◆ **Goal of the exercise**
Edit the records from the start through the line containing "click(x=37, y=116)", inclusive, so that "Favorite Links" becomes "Saved Links" and nothing else changes. Leave the pictures out of your answer.

** start Input material **

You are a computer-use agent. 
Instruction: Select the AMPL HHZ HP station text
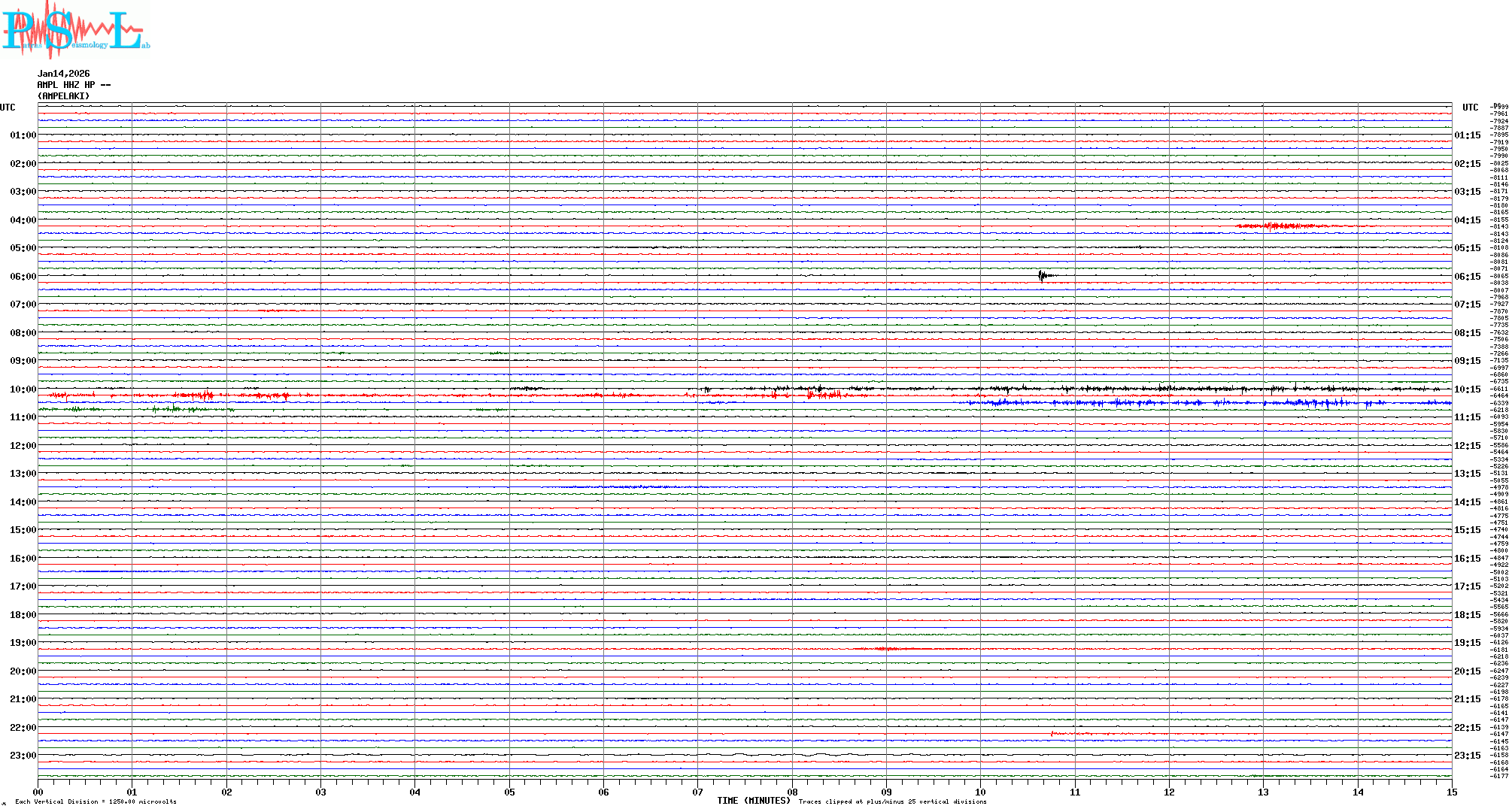tap(74, 85)
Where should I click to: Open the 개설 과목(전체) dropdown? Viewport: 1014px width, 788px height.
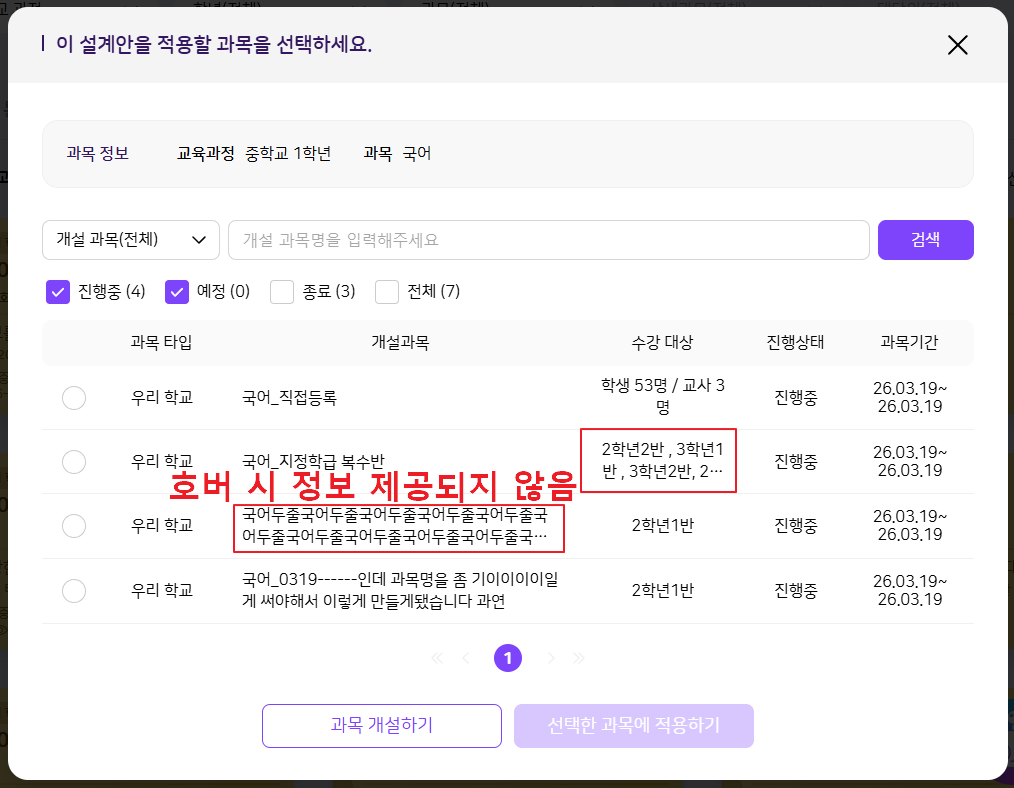(131, 240)
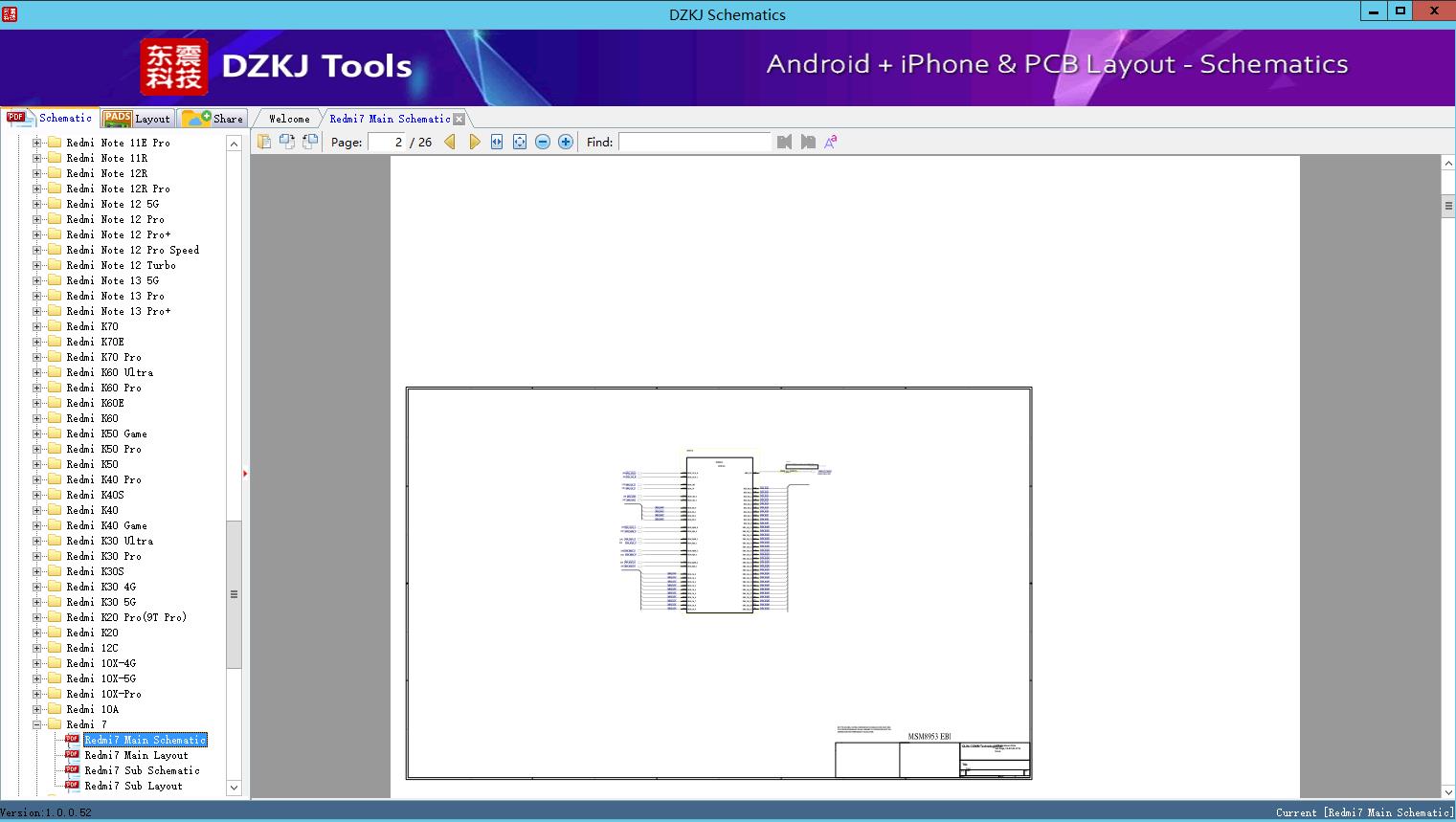Click the fit width icon
Viewport: 1456px width, 822px height.
tap(497, 142)
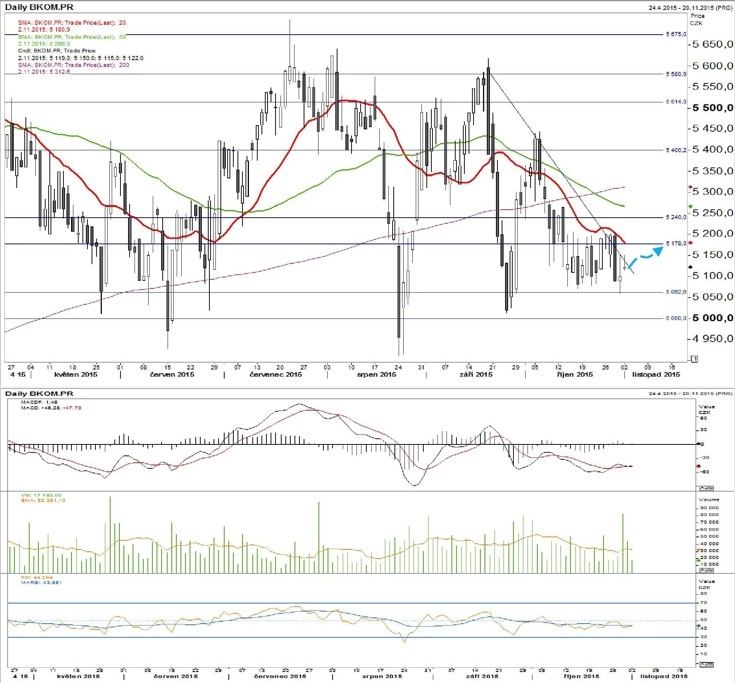Image resolution: width=735 pixels, height=683 pixels.
Task: Click the green 60-day SMA marker on price axis
Action: (690, 206)
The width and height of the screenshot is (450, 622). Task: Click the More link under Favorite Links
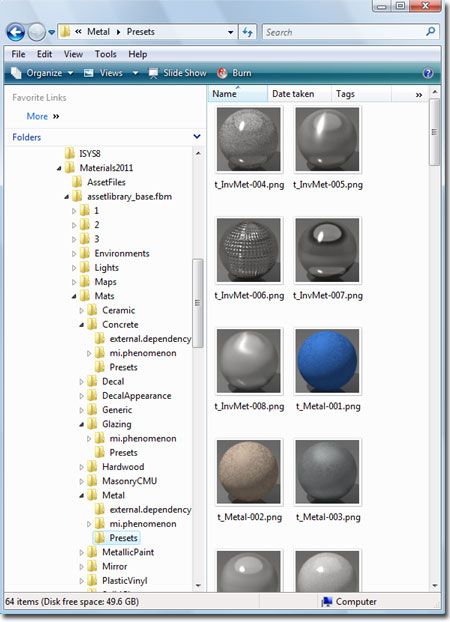click(x=37, y=116)
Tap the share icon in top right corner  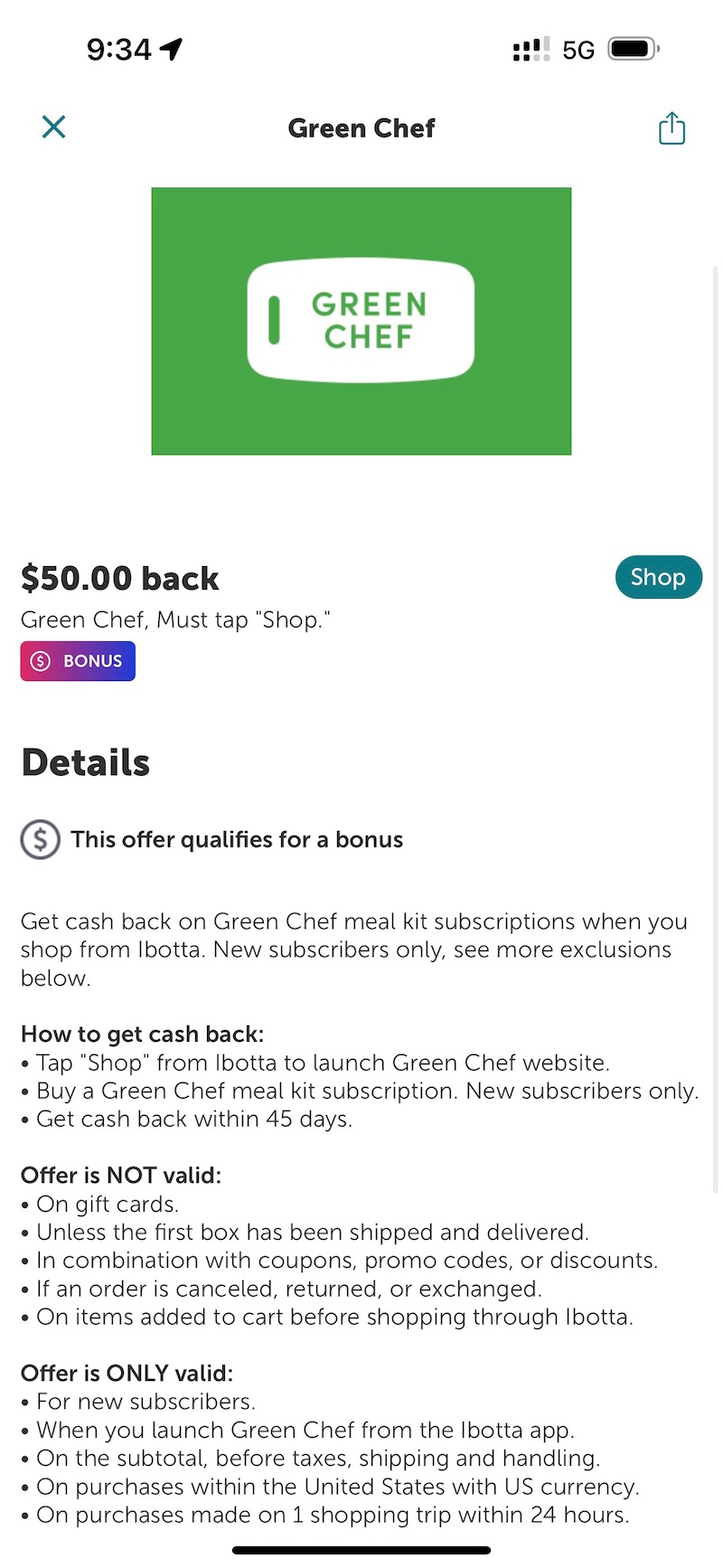(x=671, y=128)
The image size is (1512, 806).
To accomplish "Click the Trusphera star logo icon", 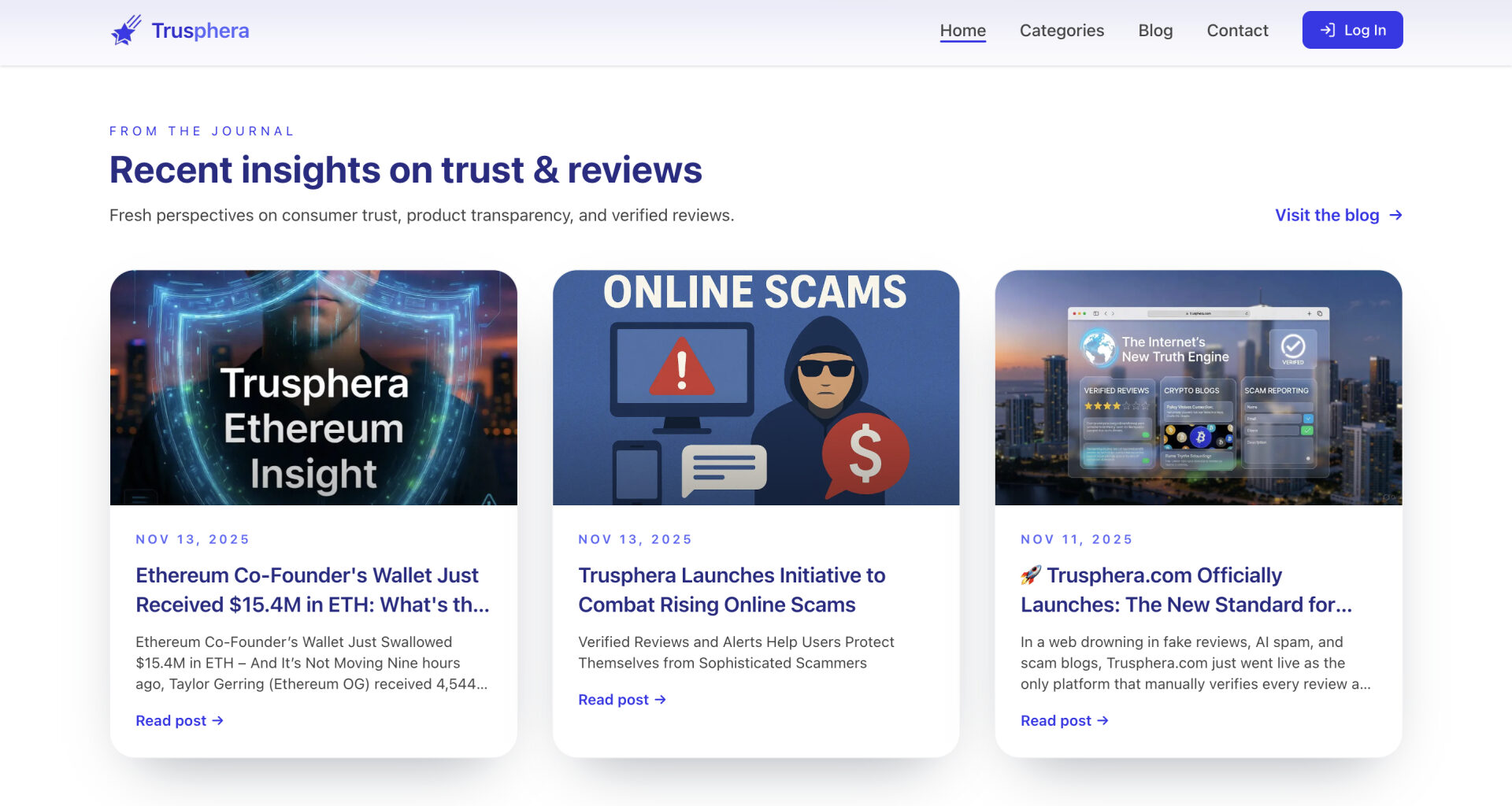I will point(127,30).
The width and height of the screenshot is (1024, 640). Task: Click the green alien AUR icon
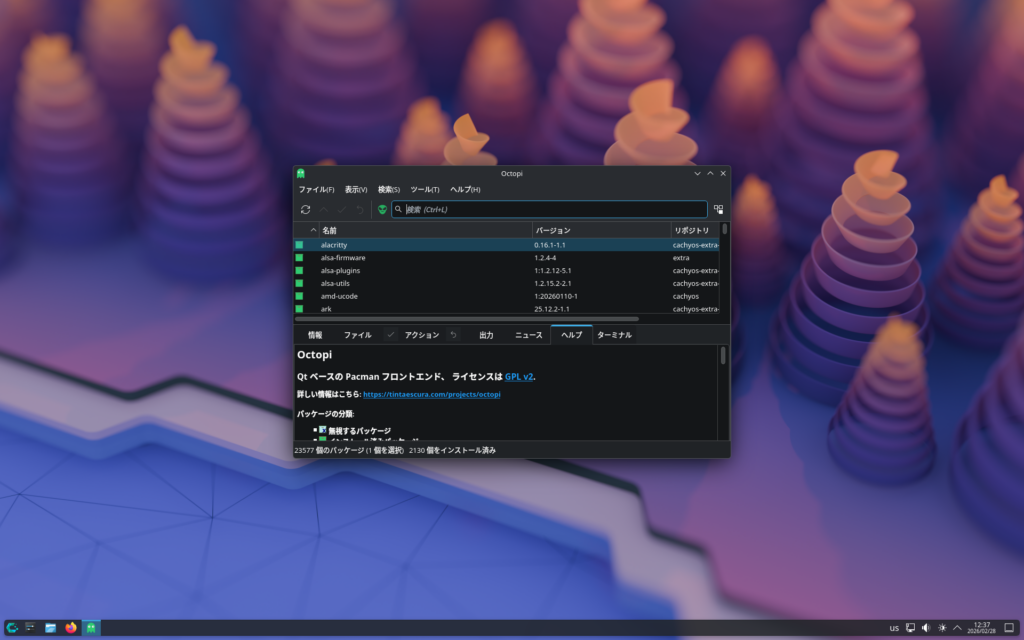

** end Input material **

◆ **Output for this task**
You are a computer-use agent. 
Instruction: Select the AMPL HHZ HP station text
tap(74, 85)
Where should I click to: Open the 개설 과목(전체) dropdown? Viewport: 1014px width, 788px height.
(131, 240)
Click the fit width icon
Viewport: 1456px width, 822px height.
tap(497, 142)
Image resolution: width=735 pixels, height=683 pixels.
Task: Click the green 60-day SMA marker on price axis
Action: (690, 206)
The width and height of the screenshot is (450, 622). Task: Click the More link under Saved Links
click(x=37, y=116)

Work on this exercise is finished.